Page extract:
In August 1963, during a hot run test on the first reactor, which had not then been loaded with nuclear fuel, problems were encountered due to noise from the single stage axial flow gas circulators. This could be heard up to 5 mi away, and personnel working at the station had to wear ear defenders. After unexplained drops in the mass flow rate and motor driving current in number 3 and 5 gas circulators, the hot run tests were stopped and the gas circuit opened up. Severe mechanical damage to the blading and diffuser sections of the number 3 and 5 gas circulators was observed. Large sections of the diffusers had broken away, and extensive fatigue cracking was found in the outer tapering shell and central axial cone. Large pieces of the diffuser casing had entered the gas circulator blades and caused heavy impact damage, and large amounts of debris had been transported down the gas duct. The Inlet Guide Vanes (IGVs), which were provided to enable the performance of individual gas circulators to be "trimmed," were found to be extensively damaged, and the rotor blades and outlet guide vanes also had extensive impact and fatigue damage. Large numbers of the nuts and bolts involved had been shaken loose.

The subsequent investigation determined that the noise was caused by interaction between the IGVs and the rotor blades. The sound pressure levels generated by this noise were high enough to cause rapid fatigue failure in gas circuit components, and major re-design of the gas circulators and associated components was required. The IGVs were scrapped and flow straighteners introduced to smooth the flow of gas into the gas circulator intakes. Much pioneering experimental laboratory work on resonance and sound pressure levels was performed at English Electric's Gas Turbine and Atomic Power Division (APD) facilities at Whetstone, Leicestershire, to support the redesign work, and instrumentation to measure stress and sound pressure levels in the gas circuit during testing was developed. The delay caused severe financial difficulties for the consortium and set the construction schedule back; the station began generating electricity two years late in February 1965.

== Turbine failure ==
The importance of materials design and the understanding of grain boundaries was highlighted during the operation of Hinkley Point. In 1969 there was a catastrophic failure of the Hinkley Point 'A' turbine-generator at near normal speeds (3,200 rev/min). The interaction of fragments of the burst disc and the shaft caused the adjacent disc to burst almost immediately afterwards, and in the general disruption that followed another disc disintegrated completely and the entire unit was irreparably damaged. This is thought to be the first catastrophic failure of a turbine-generator in Britain. The characteristics of the material from which the burst discs were made were a contributory factor in the failure. The 3 Cr-Mo steel made by the a.0.h. process was temper embrittled during slow furnace cooling after heat treatment and therefore had poor fracture toughness, i.e. low tolerance of very sharp crack-like defects in highly stressed regions. Such material can of course be used quite safely in highly stressed regions in the absence of cracks. A material of higher fracture toughness would have tolerated larger cracks without succumbing to their unstable propagation, and the failure would have been postponed if not avoided. At the time of the manufacture of these discs, it was not possible to quantify the effect of embrittlement on the material's ability to tolerate small cracks in the most highly stressed regions. The reason for the failure was down to transport of phosphor towards the grain boundaries which embrittled the chromium steel causing it to fail.

Recorded data:

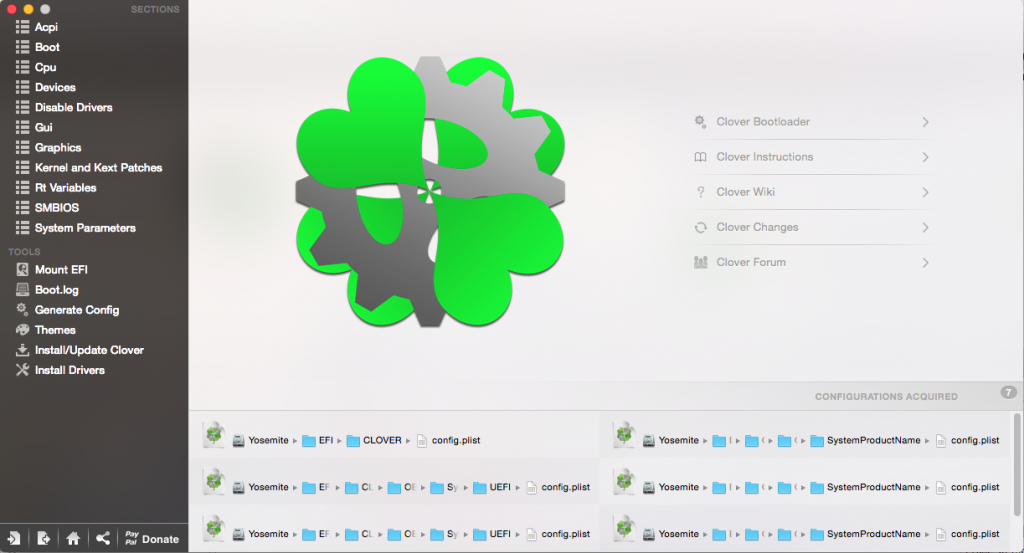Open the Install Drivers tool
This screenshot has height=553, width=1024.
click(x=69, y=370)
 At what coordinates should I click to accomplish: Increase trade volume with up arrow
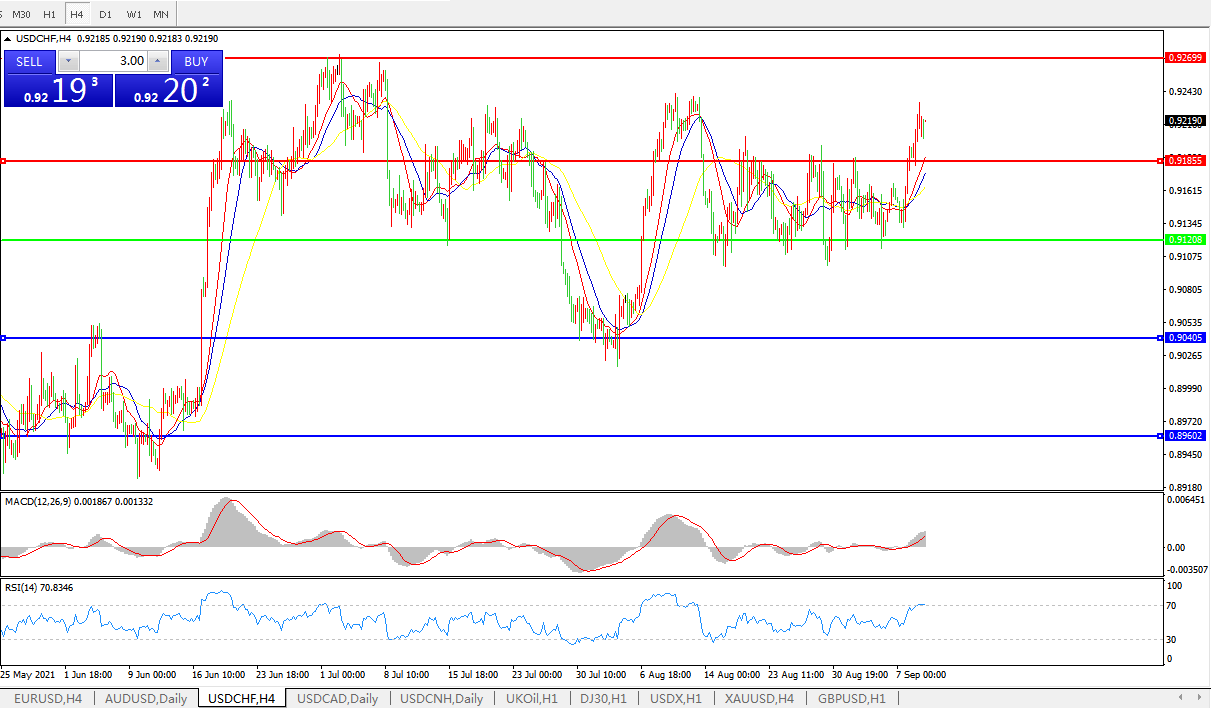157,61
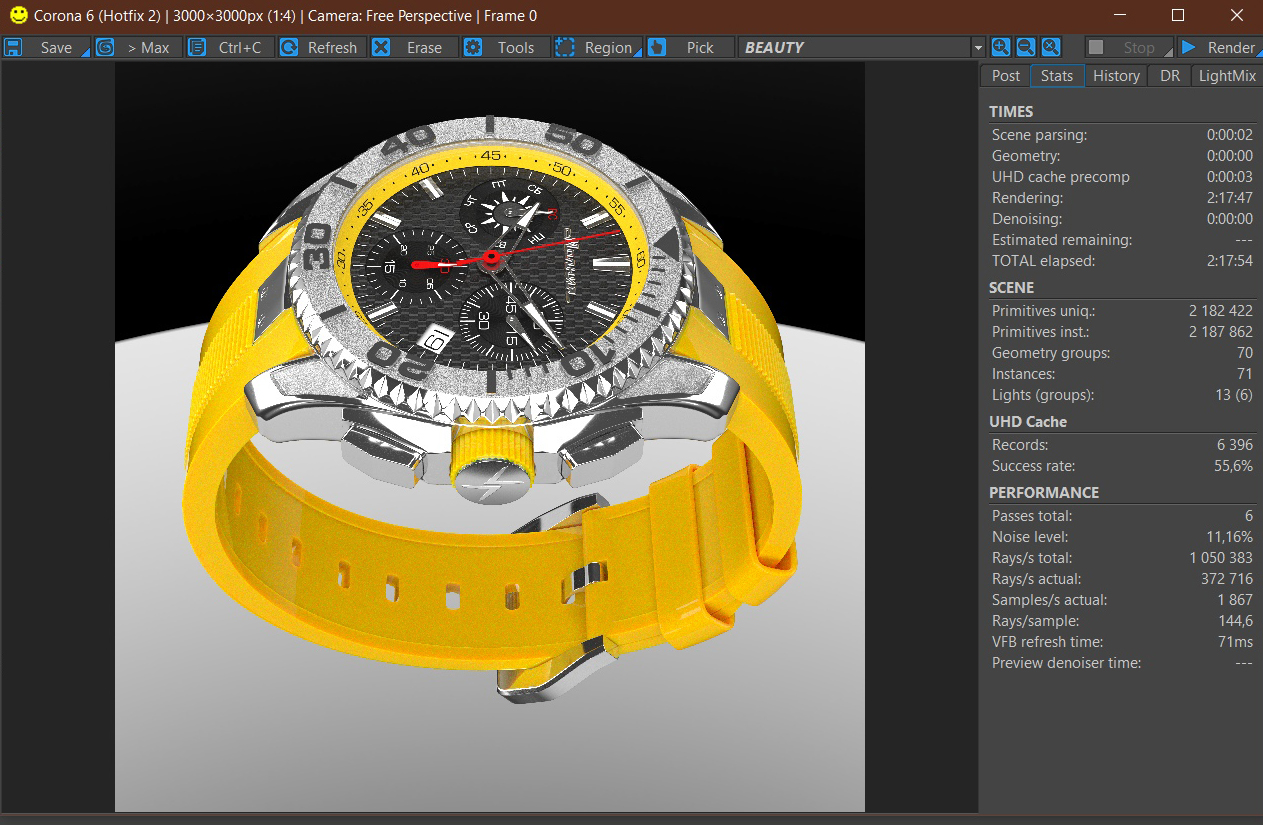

Exercise details: In the Hinkley Point text, what did the investigation find caused the gas circulator noise?

Task output: Interaction between the Inlet Guide Vanes (IGVs) and the rotor blades.